The Persistence of Discrimination

In Europe, minority Muslim communities from former colonies in northern Africa, the Middle East, and Southwest Asia have struggled against pervasive discrimination and the denial of equal opportunities in education, jobs, and housing (see, for example, Country Study of France). Majority indigenous groups in several other Latin American countries have long been treated as “the minority” for most of their countries' constitutional histories (see Country Studies of Bolivia and Guatemala). Indeed, the issues of minorities seeking greater freedom, equality, autonomy, and protection against discrimination and unequal treatment remain at the heart of politics, protest and conflict in many parts of the world. Usually they are addressed through nonviolent means such as elections, protests, legislation, the courts, protection of native lands, education, and other efforts granting regional autonomy or specific rights and privileges. In some cases minorities have taken up arms to achieve their goals, but this strategy is usually less successful.

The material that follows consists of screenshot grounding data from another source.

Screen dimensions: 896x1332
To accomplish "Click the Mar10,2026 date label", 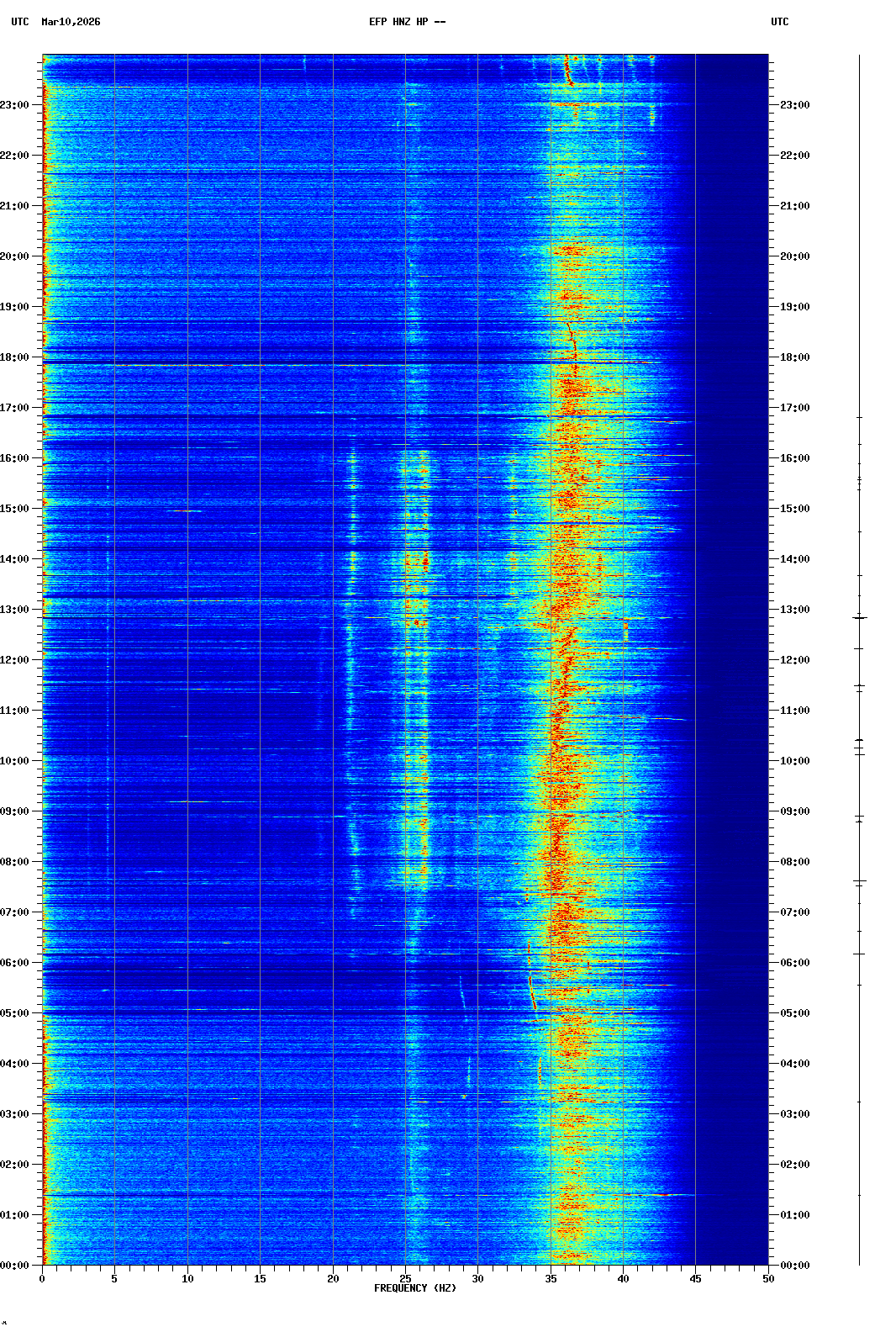I will pos(71,22).
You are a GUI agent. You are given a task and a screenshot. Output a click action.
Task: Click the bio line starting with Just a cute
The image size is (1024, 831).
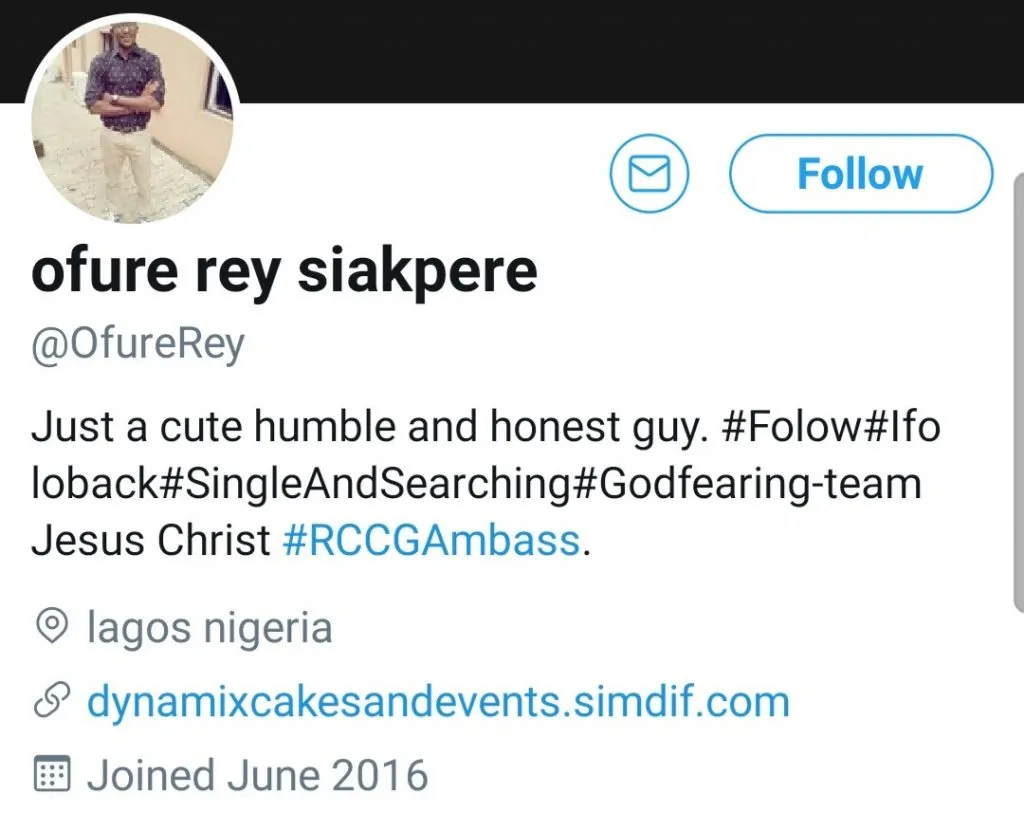370,428
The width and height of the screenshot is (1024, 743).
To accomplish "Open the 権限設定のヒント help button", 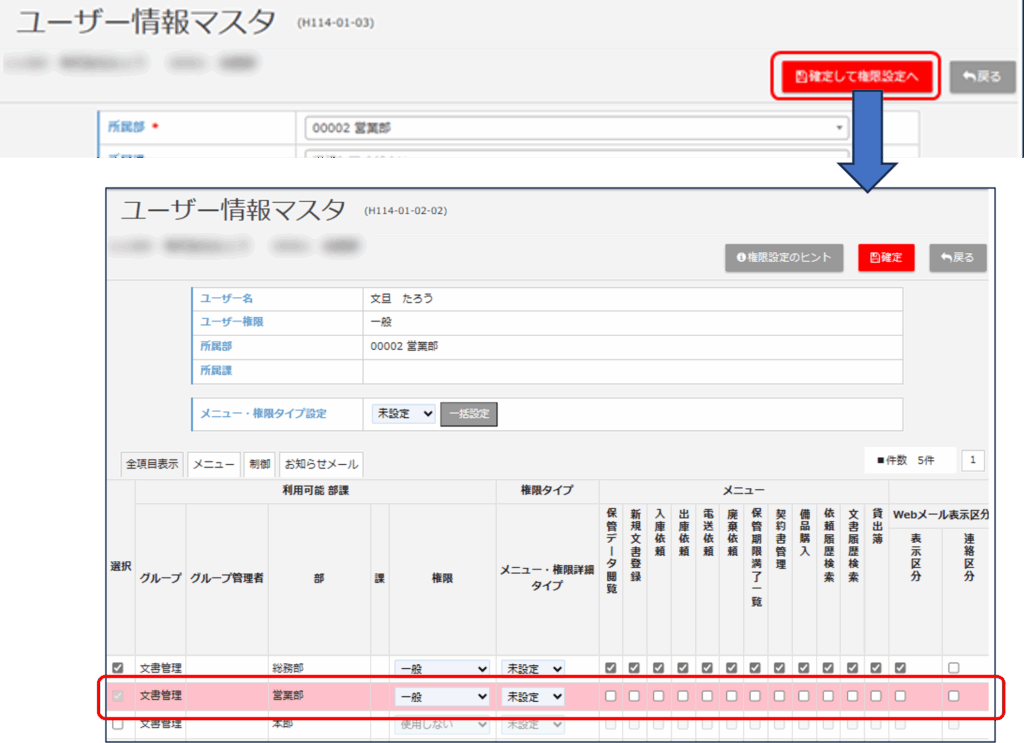I will [x=784, y=257].
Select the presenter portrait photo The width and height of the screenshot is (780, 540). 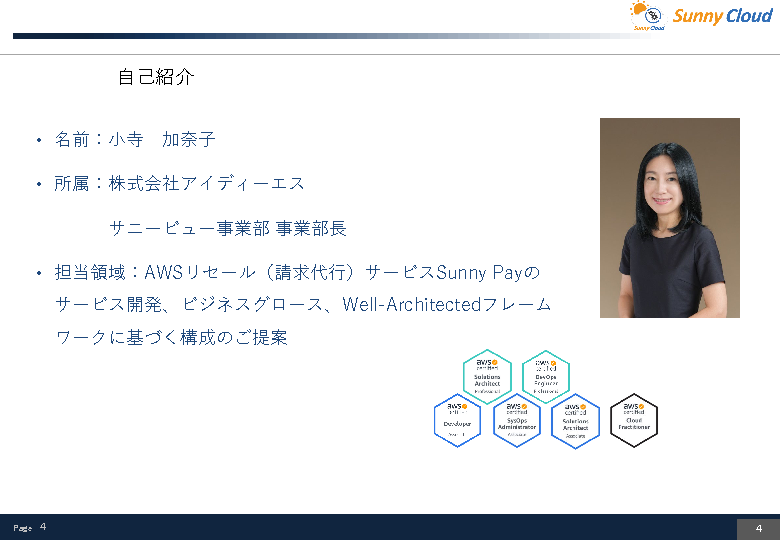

Minority rights in general often pose a difficult political choice within a democracy: assimilation versus separation. While assimilation of a minority into the broader society offers a minority greater opportunities and political influence, it does so often at the expense of minority cultures, beliefs, and practices. On the other hand, preserving cultures, beliefs, and practices by insulating the minority reduces its influence within the majority political culture. Often, there is a spiraling effect as insular minority communities face discrimination and lack of economic opportunity, which reinforces a sense of social alienation, especially among the young. It is not an easy balance (see, for example, Netherlands Country Study in this section).

 The Democratic Ideal

On a practical level, the application of majority rule and minority rights relies on a set of rules agreed to by everyone in a political community. How are majorities determined? What are the limits of debate and speech? How can members in a community propose a motion or law? Should a minority be allowed to prevent the majority's will? How can minority groups be guaranteed political and social representation within a democratic framework? There is no one answer to these (and many other) questions and they have been answered differently in many democracies. But for those countries that follow an Anglo-Saxon tradition, Robert's Rules of Order, the standard guide for running parliamentary and other meetings and discussions (see link in Resources), offers a concise statement of the democratic ideal:

American Parliamentary Law is built upon the principle that rights must be respected: the rights of the majority,
of the minority, of individuals, of absentees, and rights of all of these together.